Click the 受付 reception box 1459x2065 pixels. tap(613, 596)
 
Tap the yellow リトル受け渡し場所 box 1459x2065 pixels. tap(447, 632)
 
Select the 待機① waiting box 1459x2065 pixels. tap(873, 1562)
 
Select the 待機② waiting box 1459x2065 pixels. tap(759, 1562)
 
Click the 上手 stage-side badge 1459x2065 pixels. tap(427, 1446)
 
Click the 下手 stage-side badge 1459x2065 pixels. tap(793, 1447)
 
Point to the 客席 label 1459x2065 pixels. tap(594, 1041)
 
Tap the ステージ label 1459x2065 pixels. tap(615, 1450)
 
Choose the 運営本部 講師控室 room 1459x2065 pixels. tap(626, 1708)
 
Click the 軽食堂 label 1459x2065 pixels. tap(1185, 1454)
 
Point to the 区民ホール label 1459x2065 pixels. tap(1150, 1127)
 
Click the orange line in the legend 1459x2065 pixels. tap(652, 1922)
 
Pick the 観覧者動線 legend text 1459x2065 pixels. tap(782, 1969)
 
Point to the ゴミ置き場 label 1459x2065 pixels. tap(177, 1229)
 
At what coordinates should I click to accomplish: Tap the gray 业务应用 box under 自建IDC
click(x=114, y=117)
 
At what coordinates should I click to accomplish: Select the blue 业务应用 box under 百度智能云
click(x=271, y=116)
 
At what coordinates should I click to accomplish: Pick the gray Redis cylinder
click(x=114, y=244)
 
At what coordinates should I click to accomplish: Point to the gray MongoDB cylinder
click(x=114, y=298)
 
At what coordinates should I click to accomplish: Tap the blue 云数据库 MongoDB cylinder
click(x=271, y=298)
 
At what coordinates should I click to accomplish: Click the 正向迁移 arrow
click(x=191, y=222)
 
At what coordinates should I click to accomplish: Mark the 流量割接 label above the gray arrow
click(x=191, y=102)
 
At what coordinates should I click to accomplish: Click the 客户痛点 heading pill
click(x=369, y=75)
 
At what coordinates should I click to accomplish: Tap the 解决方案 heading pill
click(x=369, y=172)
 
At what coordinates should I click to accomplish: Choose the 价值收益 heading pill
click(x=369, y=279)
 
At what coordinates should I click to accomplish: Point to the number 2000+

========

**EXERCISE:**
Render the data above as a Markdown table with the columns Row and Line. Give each non-blank line its own numbered row.

**CORRECT ANSWER:**
| Row | Line |
|---|---|
| 1 | Click the 受付 reception box 1459x2065 pixels. tap(613, 596) |
| 2 | Tap the yellow リトル受け渡し場所 box 1459x2065 pixels. tap(447, 632) |
| 3 | Select the 待機① waiting box 1459x2065 pixels. tap(873, 1562) |
| 4 | Select the 待機② waiting box 1459x2065 pixels. tap(759, 1562) |
| 5 | Click the 上手 stage-side badge 1459x2065 pixels. tap(427, 1446) |
| 6 | Click the 下手 stage-side badge 1459x2065 pixels. tap(793, 1447) |
| 7 | Point to the 客席 label 1459x2065 pixels. tap(594, 1041) |
| 8 | Tap the ステージ label 1459x2065 pixels. tap(615, 1450) |
| 9 | Choose the 運営本部 講師控室 room 1459x2065 pixels. tap(626, 1708) |
| 10 | Click the 軽食堂 label 1459x2065 pixels. tap(1185, 1454) |
| 11 | Point to the 区民ホール label 1459x2065 pixels. tap(1150, 1127) |
| 12 | Click the orange line in the legend 1459x2065 pixels. tap(652, 1922) |
| 13 | Pick the 観覧者動線 legend text 1459x2065 pixels. tap(782, 1969) |
| 14 | Point to the ゴミ置き場 label 1459x2065 pixels. tap(177, 1229) |
| 15 | At what coordinates should I click to accomplish: Tap the gray 业务应用 box under 自建IDC |
| 16 | click(x=114, y=117) |
| 17 | At what coordinates should I click to accomplish: Select the blue 业务应用 box under 百度智能云 |
| 18 | click(x=271, y=116) |
| 19 | At what coordinates should I click to accomplish: Pick the gray Redis cylinder |
| 20 | click(x=114, y=244) |
| 21 | At what coordinates should I click to accomplish: Point to the gray MongoDB cylinder |
| 22 | click(x=114, y=298) |
| 23 | At what coordinates should I click to accomplish: Tap the blue 云数据库 MongoDB cylinder |
| 24 | click(x=271, y=298) |
| 25 | At what coordinates should I click to accomplish: Click the 正向迁移 arrow |
| 26 | click(x=191, y=222) |
| 27 | At what coordinates should I click to accomplish: Mark the 流量割接 label above the gray arrow |
| 28 | click(x=191, y=102) |
| 29 | At what coordinates should I click to accomplish: Click the 客户痛点 heading pill |
| 30 | click(x=369, y=75) |
| 31 | At what coordinates should I click to accomplish: Tap the 解决方案 heading pill |
| 32 | click(x=369, y=172) |
| 33 | At what coordinates should I click to accomplish: Choose the 价值收益 heading pill |
| 34 | click(x=369, y=279) |
| 35 | At what coordinates should I click to accomplish: Point to the number 2000+ |